(A block of data)
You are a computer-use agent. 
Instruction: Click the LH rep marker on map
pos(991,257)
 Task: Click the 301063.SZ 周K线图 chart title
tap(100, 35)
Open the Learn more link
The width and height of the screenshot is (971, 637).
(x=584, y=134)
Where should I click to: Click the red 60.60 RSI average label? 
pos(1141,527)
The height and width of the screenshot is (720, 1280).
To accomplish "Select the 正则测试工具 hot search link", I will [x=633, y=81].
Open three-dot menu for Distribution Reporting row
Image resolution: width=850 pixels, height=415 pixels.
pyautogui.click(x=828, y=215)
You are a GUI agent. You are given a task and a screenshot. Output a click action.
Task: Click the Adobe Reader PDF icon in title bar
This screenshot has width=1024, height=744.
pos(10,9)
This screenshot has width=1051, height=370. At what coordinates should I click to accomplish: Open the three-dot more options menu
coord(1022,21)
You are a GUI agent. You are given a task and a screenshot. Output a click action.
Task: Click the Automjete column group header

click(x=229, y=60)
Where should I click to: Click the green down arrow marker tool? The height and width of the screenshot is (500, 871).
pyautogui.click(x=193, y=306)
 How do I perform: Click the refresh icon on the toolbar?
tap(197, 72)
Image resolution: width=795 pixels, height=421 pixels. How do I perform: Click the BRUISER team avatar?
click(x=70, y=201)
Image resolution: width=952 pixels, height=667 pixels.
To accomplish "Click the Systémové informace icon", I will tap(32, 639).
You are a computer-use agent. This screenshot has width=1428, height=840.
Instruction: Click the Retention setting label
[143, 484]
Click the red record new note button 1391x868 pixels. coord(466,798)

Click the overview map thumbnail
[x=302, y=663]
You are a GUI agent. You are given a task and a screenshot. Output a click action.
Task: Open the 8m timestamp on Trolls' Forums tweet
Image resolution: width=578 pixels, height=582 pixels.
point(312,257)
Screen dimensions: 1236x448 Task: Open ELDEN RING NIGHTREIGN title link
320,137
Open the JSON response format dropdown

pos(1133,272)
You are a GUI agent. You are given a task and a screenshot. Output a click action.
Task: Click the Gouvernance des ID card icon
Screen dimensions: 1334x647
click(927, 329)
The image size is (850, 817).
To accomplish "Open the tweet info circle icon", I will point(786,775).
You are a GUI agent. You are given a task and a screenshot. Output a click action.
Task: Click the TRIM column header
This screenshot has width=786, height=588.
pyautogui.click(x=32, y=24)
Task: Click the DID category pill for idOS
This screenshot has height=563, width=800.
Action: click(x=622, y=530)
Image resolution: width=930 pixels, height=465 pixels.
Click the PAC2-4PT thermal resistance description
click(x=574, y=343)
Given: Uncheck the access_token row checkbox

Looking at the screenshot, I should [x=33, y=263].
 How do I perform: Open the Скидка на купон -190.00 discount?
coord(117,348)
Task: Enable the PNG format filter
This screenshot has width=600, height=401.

> Work to complete
Copy the lines above verbatim.

> Written reply
You are a computer-use agent. 
Instruction: Click the LH rep marker on map
pos(991,257)
 Task: Click the 301063.SZ 周K线图 chart title
tap(100, 35)
Open the Learn more link
The width and height of the screenshot is (971, 637).
(x=584, y=134)
Where should I click to: Click the red 60.60 RSI average label? 
pos(1141,527)
The height and width of the screenshot is (720, 1280).
To accomplish "Select the 正则测试工具 hot search link", I will [x=633, y=81].
Open three-dot menu for Distribution Reporting row
Image resolution: width=850 pixels, height=415 pixels.
pyautogui.click(x=828, y=215)
You are a GUI agent. You are given a task and a screenshot. Output a click action.
Task: Click the Adobe Reader PDF icon in title bar
This screenshot has width=1024, height=744.
pos(10,9)
This screenshot has width=1051, height=370. At what coordinates should I click to accomplish: Open the three-dot more options menu
coord(1022,21)
You are a GUI agent. You are given a task and a screenshot. Output a click action.
Task: Click the Automjete column group header

click(x=229, y=60)
Where should I click to: Click the green down arrow marker tool? The height and width of the screenshot is (500, 871).
pyautogui.click(x=193, y=306)
 How do I perform: Click the refresh icon on the toolbar?
tap(197, 72)
Image resolution: width=795 pixels, height=421 pixels. How do I perform: Click the BRUISER team avatar?
click(x=70, y=201)
Image resolution: width=952 pixels, height=667 pixels.
To accomplish "Click the Systémové informace icon", I will tap(32, 639).
You are a computer-use agent. This screenshot has width=1428, height=840.
Instruction: Click the Retention setting label
[143, 484]
Click the red record new note button 1391x868 pixels. coord(466,798)

Click the overview map thumbnail
[x=302, y=663]
You are a GUI agent. You are given a task and a screenshot. Output a click action.
Task: Open the 8m timestamp on Trolls' Forums tweet
Image resolution: width=578 pixels, height=582 pixels.
point(312,257)
Screen dimensions: 1236x448 Task: Open ELDEN RING NIGHTREIGN title link
320,137
Open the JSON response format dropdown

pos(1133,272)
You are a GUI agent. You are given a task and a screenshot. Output a click action.
Task: Click the Gouvernance des ID card icon
Screen dimensions: 1334x647
click(927, 329)
The image size is (850, 817).
To accomplish "Open the tweet info circle icon", I will point(786,775).
You are a GUI agent. You are given a task and a screenshot. Output a click action.
Task: Click the TRIM column header
This screenshot has width=786, height=588.
pyautogui.click(x=32, y=24)
Task: Click the DID category pill for idOS
This screenshot has height=563, width=800.
Action: click(x=622, y=530)
Image resolution: width=930 pixels, height=465 pixels.
Click the PAC2-4PT thermal resistance description
click(x=574, y=343)
Given: Uncheck the access_token row checkbox

Looking at the screenshot, I should [x=33, y=263].
 How do I perform: Open the Скидка на купон -190.00 discount?
coord(117,348)
Task: Enable the PNG format filter
This screenshot has width=600, height=401.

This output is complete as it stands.